Whispers hasn’t been able to nail down the identity of the Arkansas bank that has signed up to provide accounts for medical marijuana businesses and customers in conjunction with the new Little Rock company that calls its product MediPays.
But we can name another Arkansas bank that is stepping up to the plate despite the heavy regulation that comes with doing business with companies whose products violate federal law.
“HomeBank of Arkansas is moving forward with plans to provide financial services to cannabis related businesses,” CEO John Stacks said in a statement provided to Whispers.
HomeBank — never to be confused with Home BancShares Inc. of Conway, the publicly traded parent company of Centennial Bank — is one of the 15 smallest banks in Arkansas, with assets of $79.3 million as of Sept. 30. It is officially chartered at Portland, in Ashley County in extreme southeast Arkansas, where it was founded as The Peoples Bank in 1908. But most of its business is in north-central Arkansas — Greenbrier, Damascus, Marshall.
Stacks said HomeBank is ramping up by dedicating three employees to the new line of business. (Call reports filed with the Federal Deposit Insurance Corp. indicate that the five-office bank’s employee count has grown from 28 at the end of 2016 to 34 as of Sept. 30.) Most importantly, HomeBank is using a third-party vendor of cannabis banking services, Safe Harbor Services LLC, a subsidiary created in July by Partner Colorado Credit Union.
“We at HomeBank want to do our part in this new industry, one that will provide treatment to those in need and even provide a boost to local economies,” Stacks said in the statement. “Just as importantly, we want to do our part in the communities we serve by providing a service that will make those communities safer by providing [cannabis-related businesses] a way to conduct business other than in a cash-only environment.”

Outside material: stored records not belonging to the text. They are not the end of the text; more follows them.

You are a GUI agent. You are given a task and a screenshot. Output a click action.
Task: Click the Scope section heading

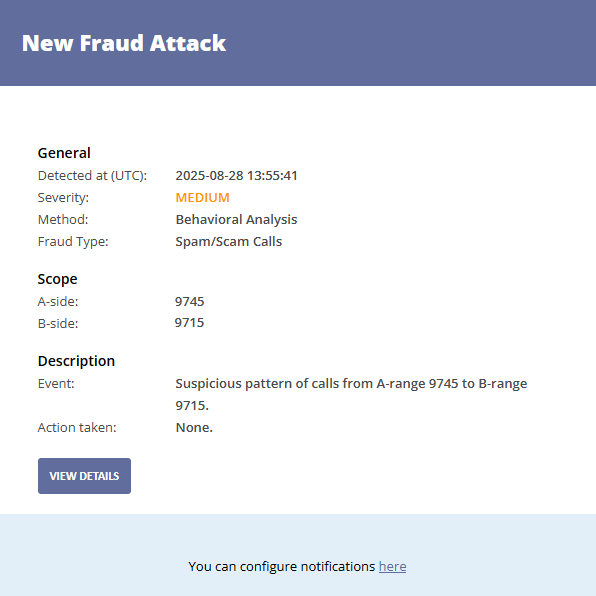pos(57,279)
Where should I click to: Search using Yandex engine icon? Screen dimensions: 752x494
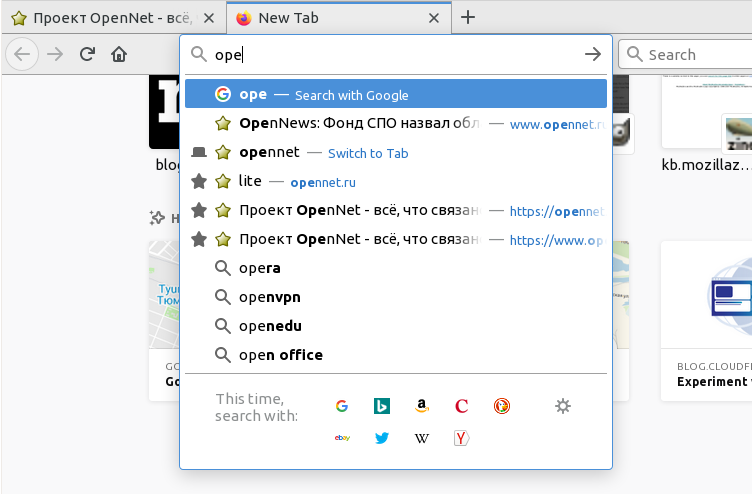coord(461,438)
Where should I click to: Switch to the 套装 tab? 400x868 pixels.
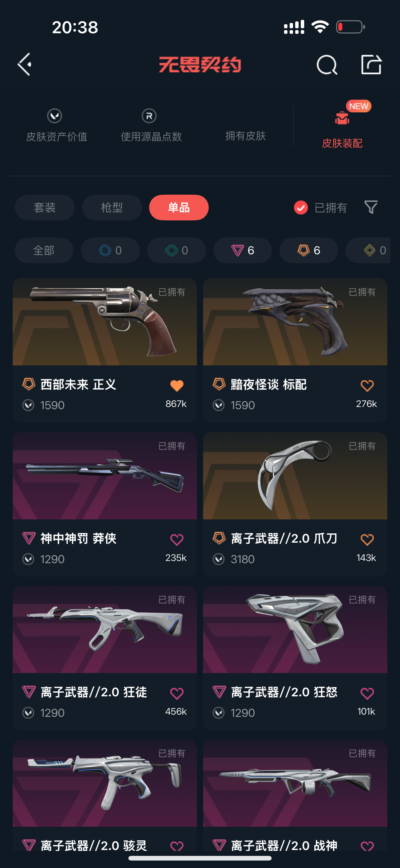point(45,208)
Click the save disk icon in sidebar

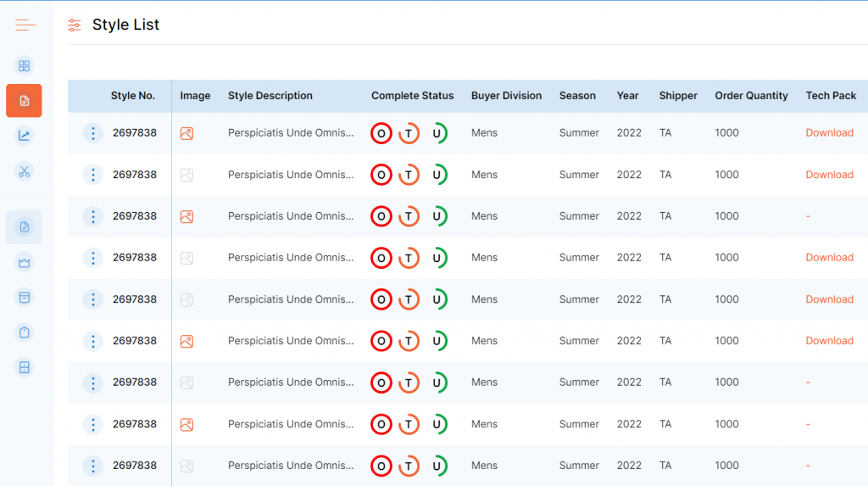click(24, 367)
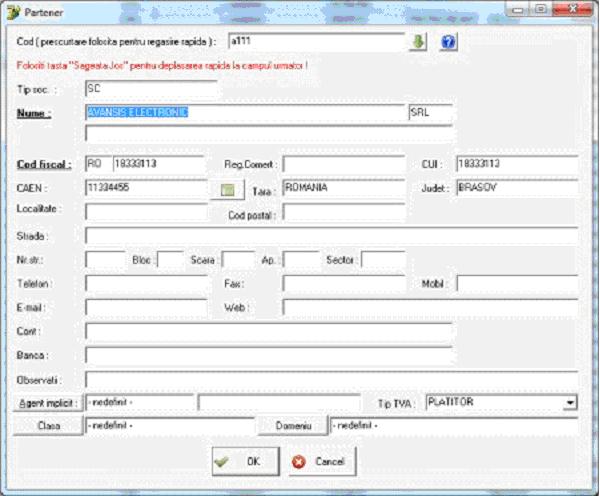600x496 pixels.
Task: Open help via the blue question mark icon
Action: click(449, 42)
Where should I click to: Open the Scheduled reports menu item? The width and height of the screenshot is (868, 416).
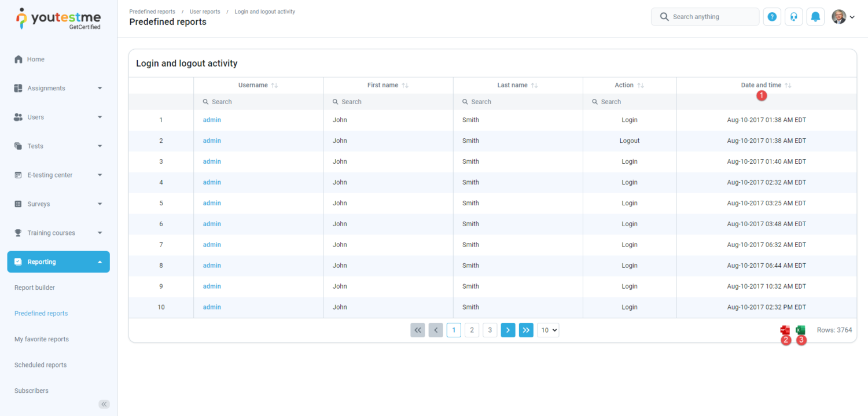tap(40, 365)
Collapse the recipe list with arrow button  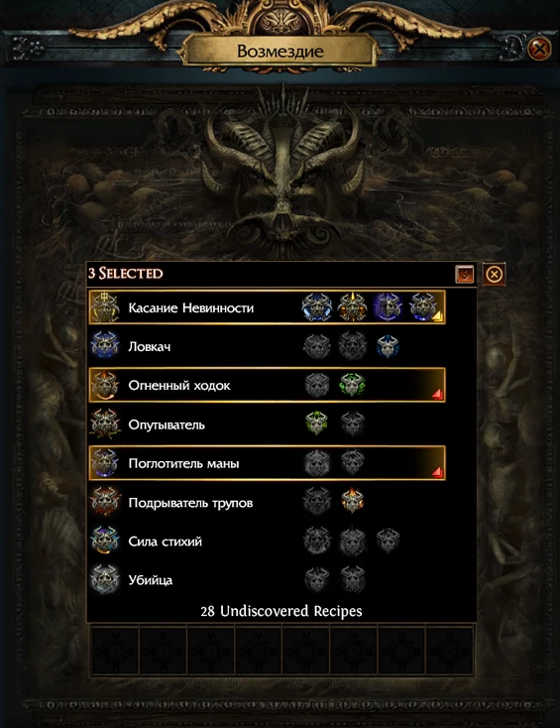[465, 274]
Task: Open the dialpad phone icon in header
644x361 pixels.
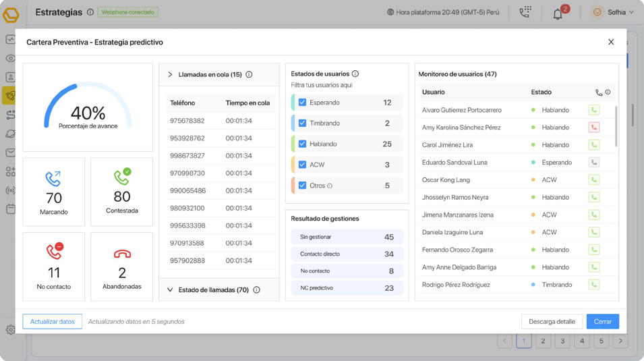Action: coord(525,12)
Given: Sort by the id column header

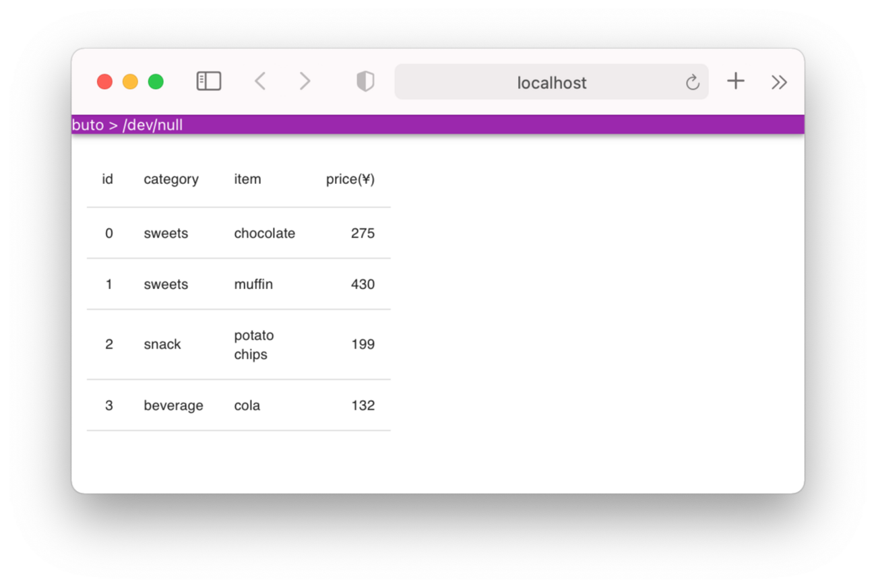Looking at the screenshot, I should tap(108, 179).
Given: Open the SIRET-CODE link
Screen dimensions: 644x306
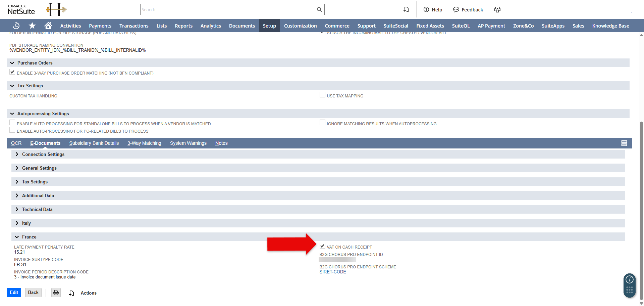Looking at the screenshot, I should pos(333,272).
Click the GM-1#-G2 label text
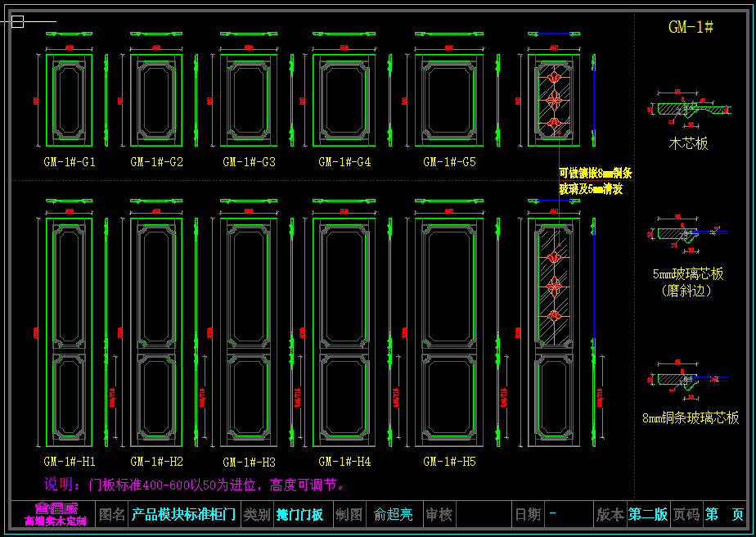Viewport: 756px width, 537px height. [x=156, y=162]
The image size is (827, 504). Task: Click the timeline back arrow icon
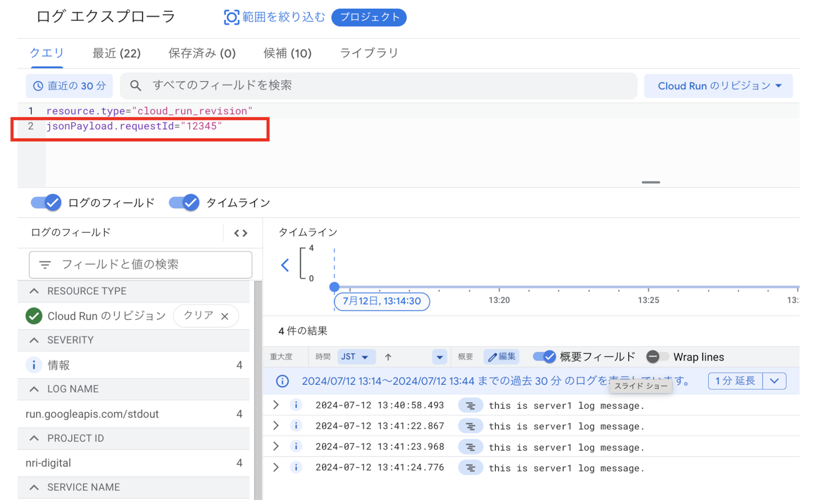point(285,265)
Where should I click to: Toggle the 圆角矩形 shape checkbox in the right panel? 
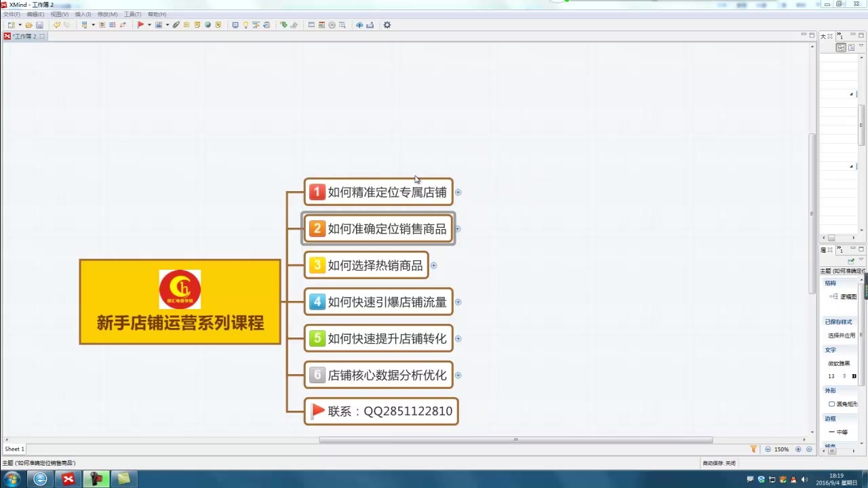click(x=831, y=404)
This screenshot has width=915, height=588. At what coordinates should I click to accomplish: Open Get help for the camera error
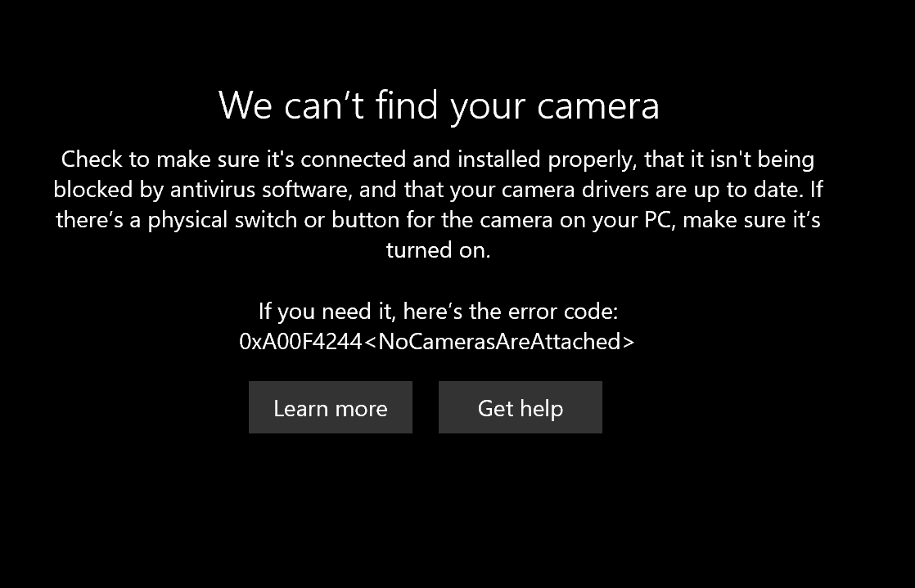[x=520, y=407]
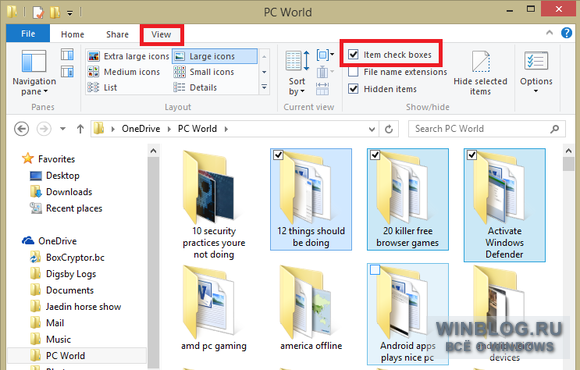Go back with the Back arrow

point(21,129)
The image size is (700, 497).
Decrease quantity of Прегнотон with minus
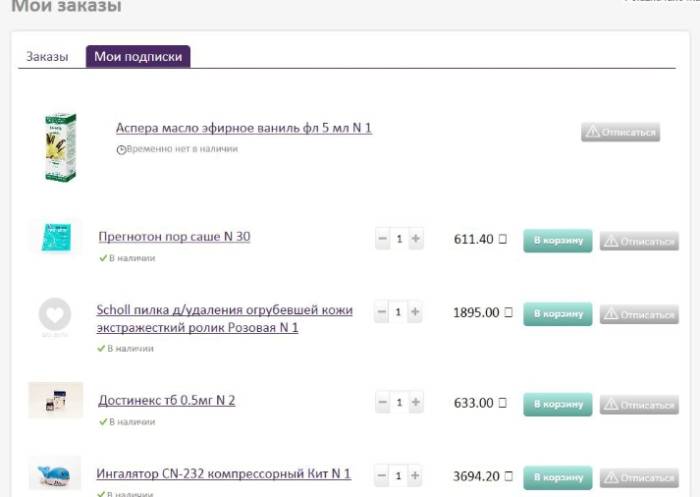pyautogui.click(x=383, y=239)
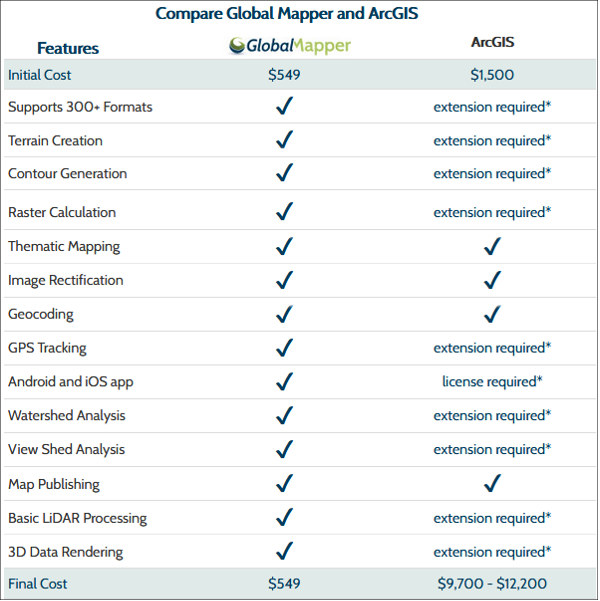Click the View Shed Analysis feature label
The width and height of the screenshot is (600, 601).
66,449
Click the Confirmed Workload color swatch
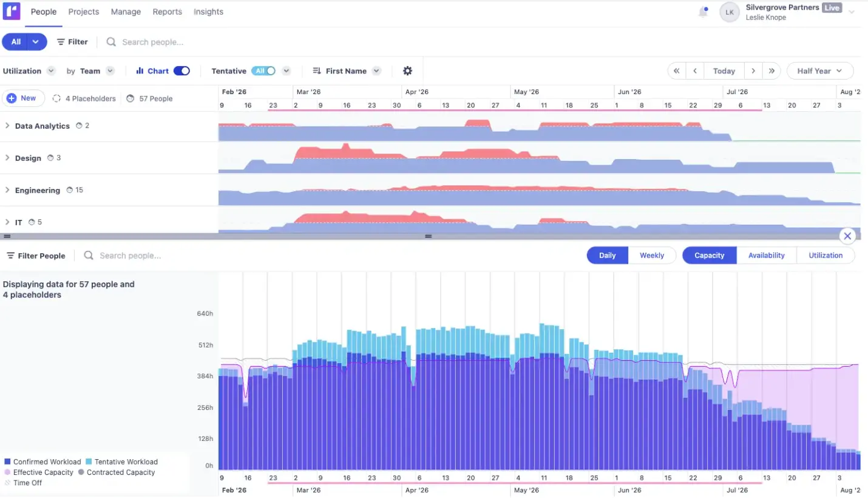868x498 pixels. [6, 462]
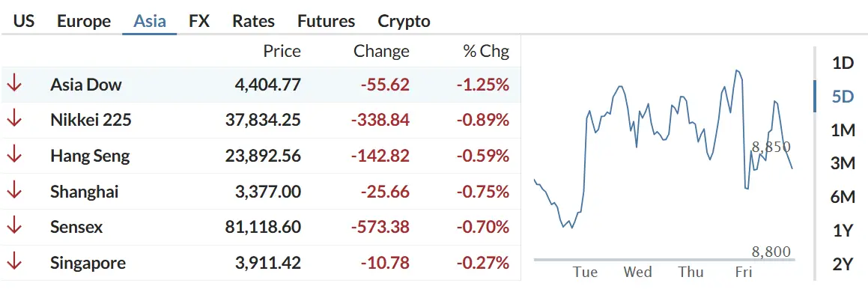Screen dimensions: 868x289
Task: Set chart range to 1D
Action: (843, 63)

Stacks might seem an unlikely pioneer in the marijuana banking industry. His bank, while modestly profitable, is small by any standard. What’s more, Stacks has already been through the federal regulatory wringer: He was indicted in December 2013 on charges of taking out a fraudulent Small Business Administration loan after his property in Van Buren County was struck by a tornado in 2008.
He was convicted on seven felony counts after a federal court jury trial in 2014, but U.S. District Judge J. Leon Holmes questioned whether there was sufficient evidence to convict Stacks. Holmes acquitted Stacks of two of the counts and ordered a new trial on the remaining five charges. Ultimately, the U.S. Attorney’s Office in Little Rock dismissed all charges in 2016.
“I guess I’m one of the people not afraid to take a little criticism from time to time,” Stacks said last week. “You can’t be afraid of your shadow.”